How do I know if I have bipolar?
Bipolar affects everyone differently and can be difficult to diagnose, but there are some common signs that can help you identify the illness. A mood scale - see our 'Could mood swings mean bipolar?' leaflet - will help you and your doctor understand your mood swings.
Take a completed mood scale with you to your next appointment with your doctor and tell them how you have been feeling over a period of time. If you feel comfortable you could complete the mood scale and see your doctor with someone close to you.
Sometimes your GP may refer you to a specialist – usually a psychiatrist. Diagnosis should always be undertaken by an appropriately trained medical professional. It is not advisable to self diagnose.
Are there different types of bipolar?
The majority of individuals are diagnosed with bipolar disorder. However some medical professionals may explain your illness in terms of a particular categorisation.
Individual’s mood swings move across the mood scale encompassing both manic episodes and depression.
Untreated, manic episodes generally last three to six months.
Depressive episodes last rather longer – six to 12 months - without treatment.
Individuals experience a prevalence of depression. Likely to have more than one episode of severe depression, and the majority of individuals with Bipolar II will experience hypomania (6 to 8 on the mood scale) rather than extreme manic episode (8 to 10 on the mood scale).
Symptoms of mania and depression are present at the same time, which may result in agitation, trouble sleeping and significant change in appetite, psychosis and suicidal thoughts.
This occurs when individual’s mood swings change faster. More than four mood swings happen in a 12-month period. Rapid Cycling affects around one in ten people with bipolar, and can happen with Bipolar I and II.
Individuals experience mood swings but at a much lower level. Symptoms must last for a period of at least two years, with no period longer than two months in which there has been a stable state and no mixed episodes. Although individuals diagnosed with cyclothymia are on the bipolar spectrum, the relative mildness of the mood swings means you are not diagnosed with bipolar. However cyclothymia can develop into bipolar.
Sometimes severe mania (8 to 10 on the mood scale) or depression (2 to 0 on the mood scale) is accompanied by periods of psychosis. Psychotic symptoms include hallucinations and delusions.
Is there a cause or cure for bipolar?
Although much progress has been made in understanding bipolar and how it can be managed, research has still not led to either a consensus on the cause or a cure.
Some research suggests that there is, if not a known genetic link, then certainly an inherited predisposition to developing bipolar.

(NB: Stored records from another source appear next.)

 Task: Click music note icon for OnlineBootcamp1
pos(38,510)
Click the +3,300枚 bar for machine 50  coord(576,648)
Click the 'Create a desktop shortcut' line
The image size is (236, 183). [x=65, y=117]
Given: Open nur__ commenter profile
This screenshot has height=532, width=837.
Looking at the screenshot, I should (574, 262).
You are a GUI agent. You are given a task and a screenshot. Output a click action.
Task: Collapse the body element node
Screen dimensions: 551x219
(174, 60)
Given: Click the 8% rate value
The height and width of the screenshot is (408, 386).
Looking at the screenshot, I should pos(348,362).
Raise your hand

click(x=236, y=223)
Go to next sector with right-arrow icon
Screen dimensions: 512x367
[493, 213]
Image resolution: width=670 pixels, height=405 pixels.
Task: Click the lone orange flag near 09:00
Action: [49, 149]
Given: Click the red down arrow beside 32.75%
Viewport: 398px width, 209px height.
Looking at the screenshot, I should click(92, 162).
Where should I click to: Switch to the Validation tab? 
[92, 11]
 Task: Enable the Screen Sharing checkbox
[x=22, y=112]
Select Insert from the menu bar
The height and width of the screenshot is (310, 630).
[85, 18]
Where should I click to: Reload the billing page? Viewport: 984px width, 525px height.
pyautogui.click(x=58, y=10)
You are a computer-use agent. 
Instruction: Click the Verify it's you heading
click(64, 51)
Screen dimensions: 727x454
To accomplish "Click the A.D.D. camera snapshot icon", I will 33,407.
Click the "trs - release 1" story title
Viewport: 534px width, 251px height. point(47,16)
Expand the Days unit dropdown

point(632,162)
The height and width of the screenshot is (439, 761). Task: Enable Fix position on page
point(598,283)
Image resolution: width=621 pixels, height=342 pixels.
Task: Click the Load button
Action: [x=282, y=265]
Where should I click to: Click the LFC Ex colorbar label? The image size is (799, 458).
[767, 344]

It is also known that stressful life events may often precede an episode of mania, hypomania or depression.
As our understanding of the function of the brain increases, more insights and more effective medication can be developed. This is why Bipolar UK works in partnership with research organisations.
If I experience mood swings does that mean I have bipolar?
No, everyone has good and not so good days and experiences mood swings. The Bipolar UK mood scale is from 0 to 10 and those not affected by bipolar will experience mood swings between 4 and 6 on the mood scale.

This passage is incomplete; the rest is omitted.